重要: 申告分離課税化が実現した場合、現在高税率で課税されている高所得投資家にとって大幅な節税となります。法改正のタイミングを見据えた売却タイミングの調整も検討に値します。
損益通算の制限:暗号資産の損失は他の所得と通算不可
現行制度では、暗号資産の損失は他の所得(給与所得・株式譲渡所得等)と損益通算できません。また、翌年以降への繰越控除も認められていません。

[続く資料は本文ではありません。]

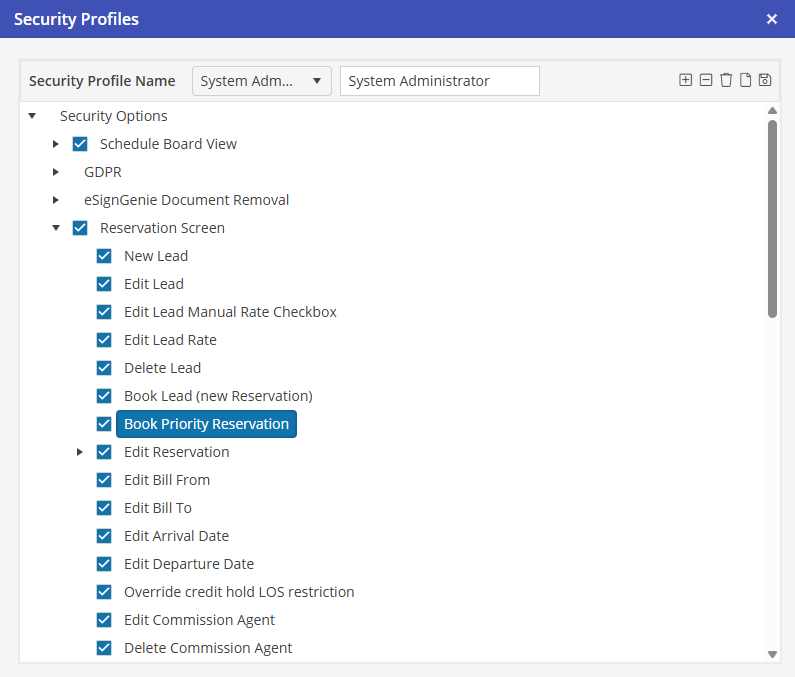Uncheck the New Lead checkbox
Screen dimensions: 795x677
coord(104,256)
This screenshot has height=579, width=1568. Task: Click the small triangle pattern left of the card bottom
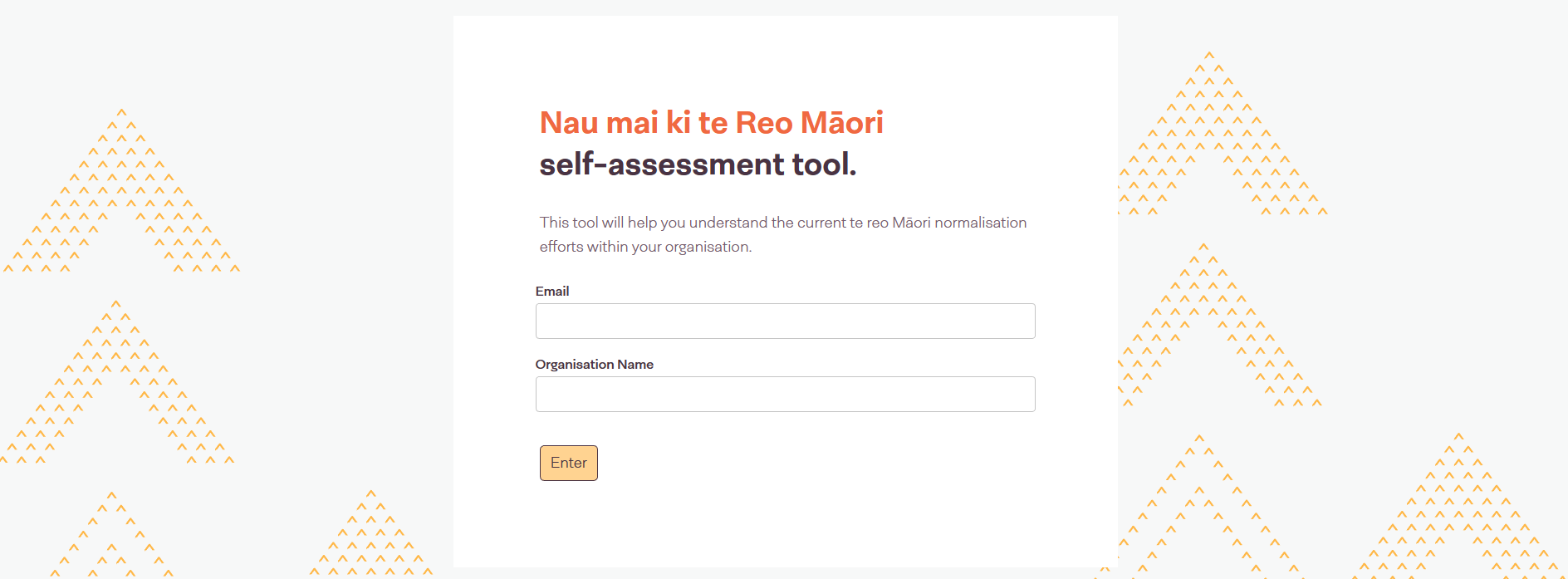371,536
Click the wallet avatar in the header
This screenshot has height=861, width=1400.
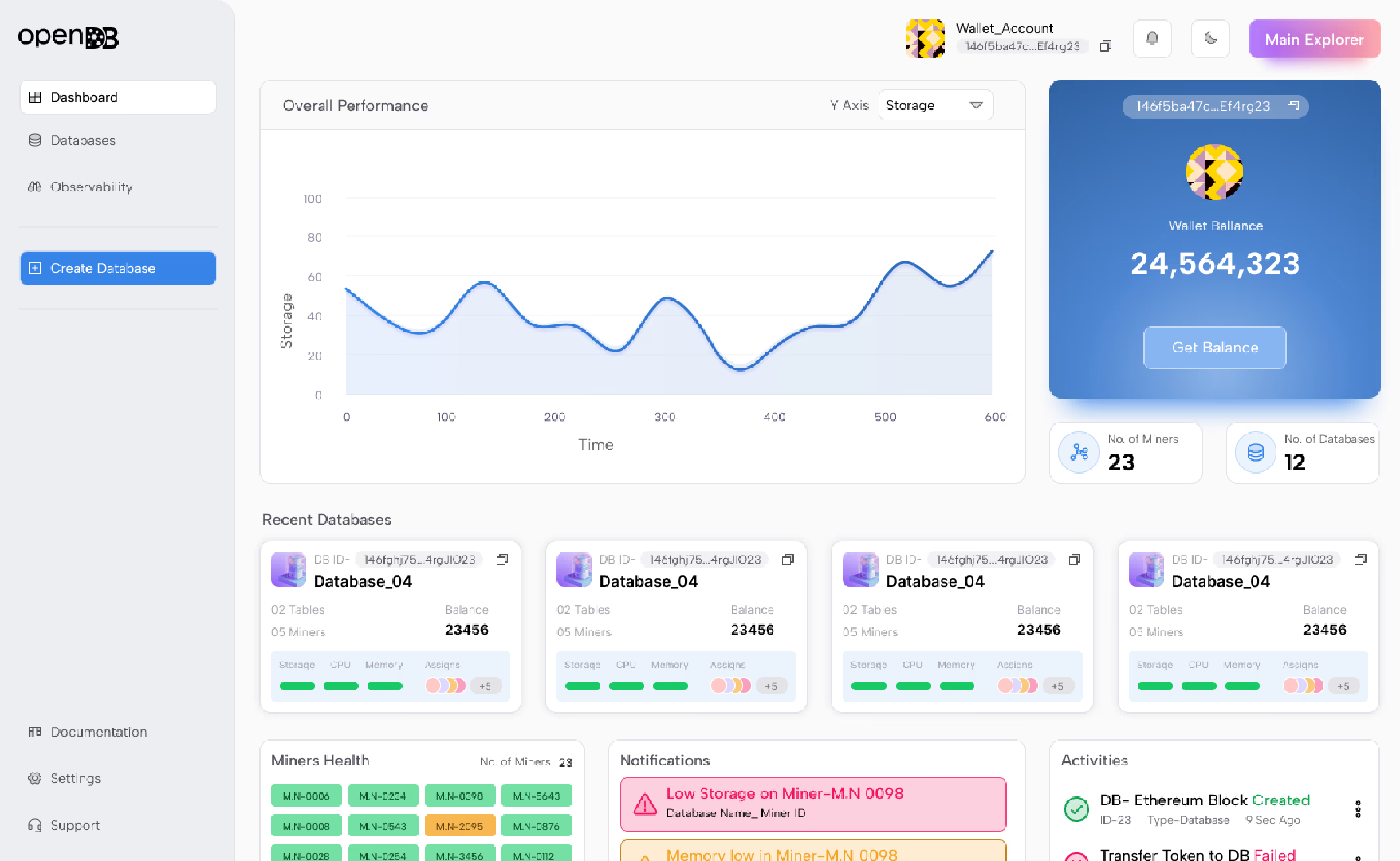[926, 38]
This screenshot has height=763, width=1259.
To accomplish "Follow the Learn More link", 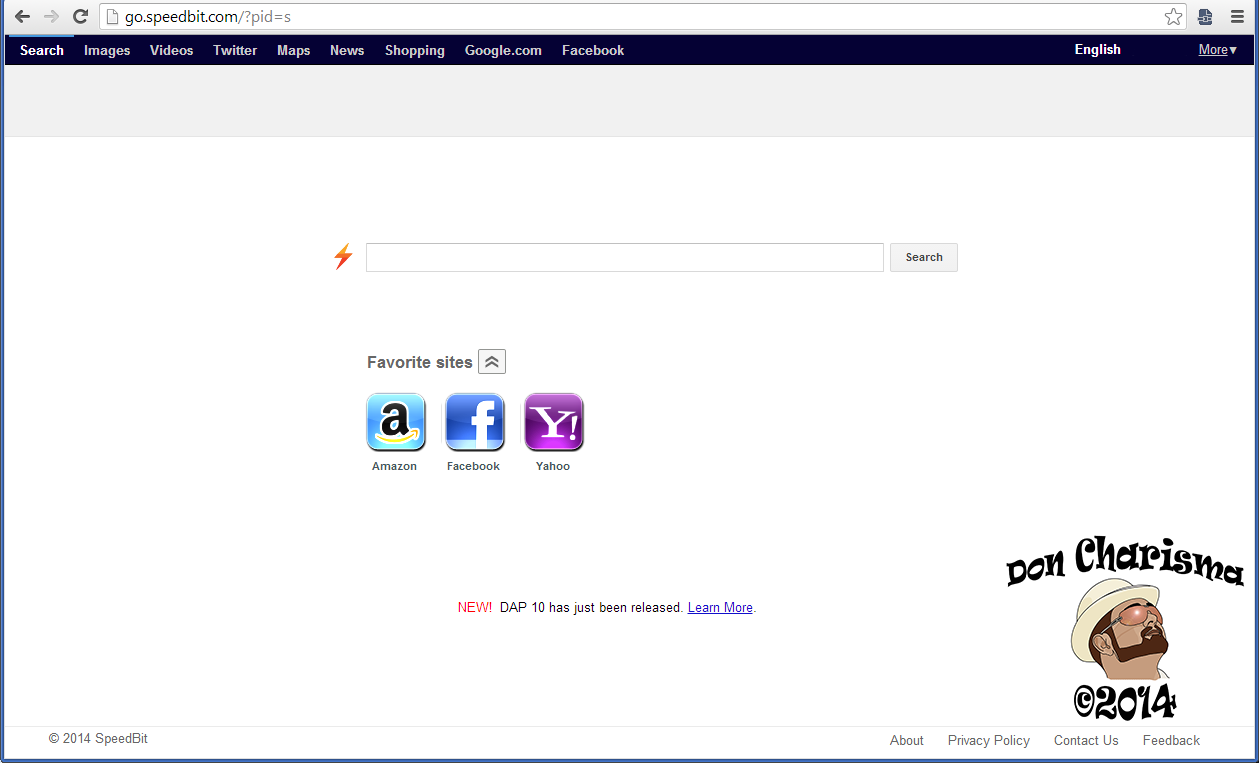I will pyautogui.click(x=719, y=607).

ただし、同一年度内の暗号資産同士の損益は通算可能です。
損益通算の活用例
年内に複数の暗号資産を保有している場合、含み損のある銘柄を年内に売却して損失を確定させ、利益が出ている銘柄の税負担を相殺することができます。
取得価格の計算方法:移動平均法と総平均法
暗号資産の取得価格は、移動平均法または総平均法で計算します。
| 計算方法 | 内容 | 特徴 |
|---------|------|------|
| 移動平均法 | 購入のたびに平均取得価格を更新 | 正確だが計算が複雑 |
| 総平均法 | 年間の総取得費 ÷ 総数量 | 計算が簡単だが年末まで確定しない |
税務署への届出がない場合は総平均法が適用されます。移動平均法を選択する場合は、事前に届出が必要です。
DeFi・NFTの税務:2026年の取り扱い
DeFi(分散型金融)の課税
| DeFi取引 | 課税の取り扱い |
|---------|-------------|
| 流動性提供(LP) | 暗号資産の預入時に課税(時価評価)の可能性あり |
| 利息・手数料収入 | 雑所得として課税 |
| ガバナンストークン受取 | 受取時の時価で雑所得課税 |
NFTの税務
- NFTの売却:雑所得(作成者)または譲渡所得(収集家)として課税
- NFTのロイヤリティ収入:雑所得として課税
- NFT同士の交換:交換時の時価で課税
節税対策:現行制度でできること
1. 損失の年内確定:含み損のある暗号資産を年内に売却して損益通算
2. 法人化:暗号資産取引を法人で行うことで、法人税率(約30%)での課税に切り替え
3. 海外取引所の利用:一部の海外取引所では課税タイミングが異なる場合があるが、日本の居住者は日本の税法に従う義務がある
4. 記録の徹底:全取引の記録を保存し、正確な損益計算を行う
まとめ:暗号資産の税務は「記録」と「専門家相談」が最重要
暗号資産の税務は複雑で、申告漏れや計算ミスによる追徴課税のリスクが高い領域です。取引記録を徹底的に保存し、確定申告前に暗号資産の税務に精通した税理士に相談することを強くお勧めします。